The Chinese Opium War

It was not the British Empire's finest hour. After establishing the opium trade in China in an elegant, if nefarious, international trading scheme the British fought a war against the Chinese government to expand their market, creating millions of Chinese addicts.

I'm in Shanghai this week. Today it's one of the world's busiest and most high-tech cities. But by some reports -- perhaps exaggerated, but who knows -- something like 90% of the male citizens were opium addicts, lying in a stupor in opium dens like in this photograph from Shanghai in 1906:

During the 17th and 18th centuries Britain developed a massive balance of trade/trade deficit problem with China. British ships would return from China full of tea, silk and porcelain. To balance the trade they should have been able to take British produced goods back to China. But the Chinese government at the time, the Qing Dynasty, placed extremely high taxes and restrictions on British manufactured goods. The only thing that they would take was hard silver (ingots, not currency).

Britian didn't have enough silver to pay for all tea, silk and porcelain they wanted.
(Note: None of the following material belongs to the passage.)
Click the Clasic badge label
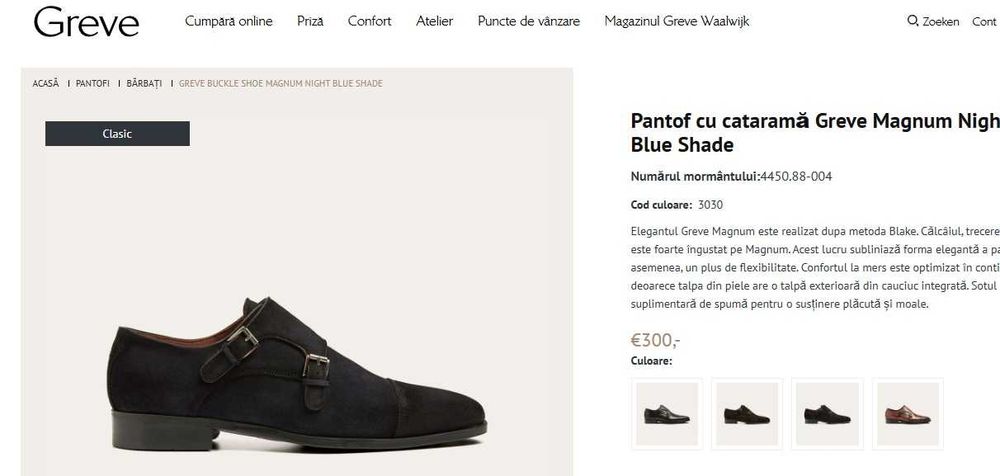Screen dimensions: 1000x476 pyautogui.click(x=117, y=134)

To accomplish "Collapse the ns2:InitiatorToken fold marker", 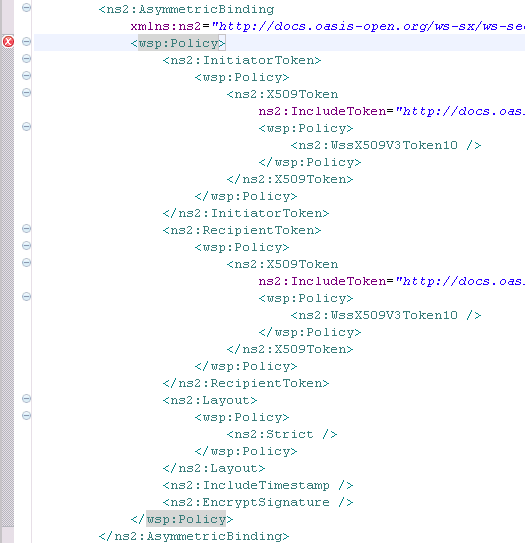I will [26, 59].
So they had to buy it with their gold-back currency from other Europeans. Therefore the price of silver went up in Europe and as a result the cost of Chinese products bought with that silver rose as well. It was an inflationary spiral. In a nutshell: the British were bankrupting themselves because they had no commodity that the Chinese wanted to trade for.

Throw in one other wrinkle: the British wanted to sell their manufactured goods in India, but India didn't have anything that the British needed enough to balance that trade. Their products were selling for too little there unless they could find a more valuable commodity in India to exchange them for.

Adversity breeds ingenuity, so eventually someone came up with what seemed like a pretty neat idea. The British colony in India would grow opium to sell to the Chinese. The system was elegant: British ships would sale to India full of manufactured goods (employing Englishmen back home), unload and reload with opium, sale on to China where they would trade the opium for tea, silk and porcelain, then sail home to complete the cycle. Balance of trade restored -- maybe even better than that, the British were actually making a profit instead of sending all their money out of the country.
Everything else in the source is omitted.